If you are a phlegmatic-melancholic, you will show a cooperative spirit and a desire to please, and will value harmonious relationships. You are particularly gifted in teaching, mediating among groups, and at counseling individuals. And though yours isn’t the most dynamic temperament, your lack of defensiveness, calmness under pressure, and gift for mediation in critical situations can make you a very effective servant-leader, one who is willing to roll up his sleeves and work along with those he leads by example.
This temperament combination can face at times a greater challenge to his confidence than other temperaments (especially the choleric or sanguine). For this reason, when you are facing a major challenge or have been given a multi-faceted and demanding project, it will be absolutely critical for you to maintain your level of energy and motivation — not to mention your prayer life– to complete the project. You will want to anticipate the way your moods can get you off track, and take concrete steps to maintain accountability in order to remain focused and energized throughout the task. Motivational tapes, exercise and a healthy diet, spiritual guidance, and a strong sacramental life will be critical. You will also need to maintain your focus on the big picture at all times, and not be distracted by the “urgent” demands of the moment, or by what other people may ask of you. To this end, it is always wise to seek regular professional, personal, and spiritual guidance from qualified individuals. In order for the phlegmatic temperament to achieve success and reach his goals, he should always work with a motivational program that provides structure, inspires confidence, and ensures accountability.

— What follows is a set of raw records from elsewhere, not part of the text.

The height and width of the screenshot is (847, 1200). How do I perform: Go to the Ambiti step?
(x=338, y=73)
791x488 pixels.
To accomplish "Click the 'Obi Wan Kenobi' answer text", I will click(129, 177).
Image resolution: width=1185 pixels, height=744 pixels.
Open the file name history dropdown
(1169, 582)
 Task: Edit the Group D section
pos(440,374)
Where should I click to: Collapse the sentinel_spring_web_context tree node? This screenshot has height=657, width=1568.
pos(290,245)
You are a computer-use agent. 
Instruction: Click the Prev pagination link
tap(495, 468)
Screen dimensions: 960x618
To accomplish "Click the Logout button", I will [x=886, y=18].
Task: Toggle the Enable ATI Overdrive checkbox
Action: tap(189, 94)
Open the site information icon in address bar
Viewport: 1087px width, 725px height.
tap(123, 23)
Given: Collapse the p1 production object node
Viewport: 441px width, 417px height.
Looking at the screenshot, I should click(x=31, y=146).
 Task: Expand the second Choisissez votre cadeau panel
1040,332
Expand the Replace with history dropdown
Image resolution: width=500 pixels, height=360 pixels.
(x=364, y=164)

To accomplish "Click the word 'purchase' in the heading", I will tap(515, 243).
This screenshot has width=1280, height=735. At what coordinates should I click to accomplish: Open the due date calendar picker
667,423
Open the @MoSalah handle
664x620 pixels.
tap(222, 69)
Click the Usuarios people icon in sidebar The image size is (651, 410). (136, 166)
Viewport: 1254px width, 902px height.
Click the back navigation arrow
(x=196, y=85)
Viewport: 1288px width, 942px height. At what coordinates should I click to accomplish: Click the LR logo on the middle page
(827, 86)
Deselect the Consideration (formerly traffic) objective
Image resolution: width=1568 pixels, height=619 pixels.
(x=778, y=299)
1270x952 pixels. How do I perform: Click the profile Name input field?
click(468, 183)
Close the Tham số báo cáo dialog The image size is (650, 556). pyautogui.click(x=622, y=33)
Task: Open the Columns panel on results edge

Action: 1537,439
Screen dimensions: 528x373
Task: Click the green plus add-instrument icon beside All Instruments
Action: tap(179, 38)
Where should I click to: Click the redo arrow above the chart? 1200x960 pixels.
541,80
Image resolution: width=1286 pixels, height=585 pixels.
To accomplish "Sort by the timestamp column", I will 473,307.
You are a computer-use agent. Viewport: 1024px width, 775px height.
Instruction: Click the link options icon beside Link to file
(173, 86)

If you are phlegmatic-melancholic, it’s likely that you are a bit more upbeat than the melancholic-phlegmatic, a little less introverted, more trusting, slightly less moody, more generous with your time, and a more gracious host. You will rarely find yourself angry (though your feelings may be easily hurt), forgive more readily, and do not hold onto hurts in the same way that a more dominantly melancholic temperament would. You are compassionate, sensitive, caring, and tend to gravitate to the helping professions. You are a patient and caring teacher. You are not as “perfectionist” as a pure melancholic, and generally struggle with organization, planning, and a tendency to procrastinate. You find it difficult to set limits or turn someone down who asks a favor of you; you may be especially drawn to volunteer or missionary work, the apostolate, or other works of mercy. Though very generous, you may find it difficult to set priorities or limits. Your phlegmatic side makes it hard to say “no” – although you really want to. Sometimes your generosity can result in not enough time to “get organized,” be prepared, or to relax. Burn-out and feeling overwhelmed may result.